Effect of Disconnecting Pulmonary Vagus Nerve Branch on Chronic Cough After Unilateral Thoracoscopic Lobectomy

June 19, 2023 updated by: Han Yuan

Effect of Disconnecting Pulmonary Vagus Nerve Branch on Chronic Cough After Unilateral Thoracoscopic Lobectomy: a Single-center, Randomized ,Single-blind, Controlled Trial

The purpose of this study was to determine whether disconnecting pulmonary vagus nerve branch can abatement chronic cough in patients undergoing unilateral thoracoscopic lobectomy,compared with preserving pulmonary vagus nerve branch.

Study Overview

Status

Completed

Detailed Description

After screening for the Inclusion criteria and the exclusion criteria, 116 patients undergoing unilateral thoracoscopic lobectomy are randomly assigned to two groups, disconnecting pulmonary vague nerve branches and preserving pulmonary vague nerve branches. The incidence of chronic cough after surgery is compared between groups.

Study Type

Interventional

Enrollment (Actual)

116

Phase

  • Not Applicable

Contacts and Locations

This section provides the contact details for those conducting the study, and information on where this study is being conducted.

Study Locations

    • Jiangsu
      • Xuzhou, Jiangsu, China, 225000
        • Department of Anesthesiology of the Affiliated Hospital of Xuzhou Medical University

Participation Criteria

Researchers look for people who fit a certain description, called eligibility criteria.
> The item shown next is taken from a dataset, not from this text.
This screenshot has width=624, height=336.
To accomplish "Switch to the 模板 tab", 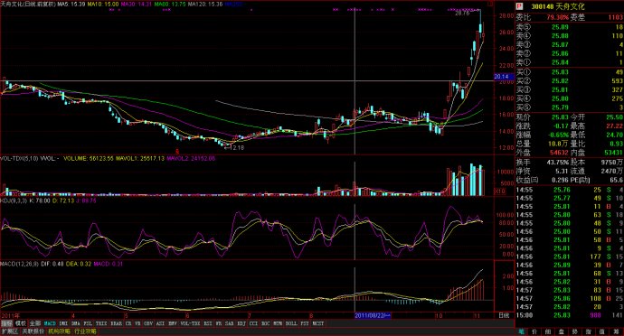I will 21,323.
Some examples of these criteria are a person's general health condition or prior treatments.

Eligibility Criteria

Ages Eligible for Study

14 years and older (Adult, Older Adult)

Accepts Healthy Volunteers

No

Description

Inclusion Criteria:

  • Patients with preoperative imaging of bronchial lung cancer below the secondary bronchus ,the maximum diameter of the tumor ≤ 5cm (T ≤ 2) and staging check not suggesting distant and mediastinal lymph node metastasis (N ≤ 1, M = 0) schedule to receive elective unilateral thoracoscopic lobectomy from 2019 to 2021 will be included in the trial.
  • ASAⅠ-Ⅲ

Exclusion Criteria:

  • Chronic cough (>8 weeks), its causes including chronic bronchitis, asthma, gastroesophageal reflux disease, history of postnasal drip syndrome, and the use of ACEI drugs and so on;
  • other history of lung surgery;
  • patients with severe arrhythmia;
  • there are contraindications for anesthesia and surgery;
  • pregnancy and lactation.

Study Plan

This section provides details of the study plan, including how the study is designed and what the study is measuring.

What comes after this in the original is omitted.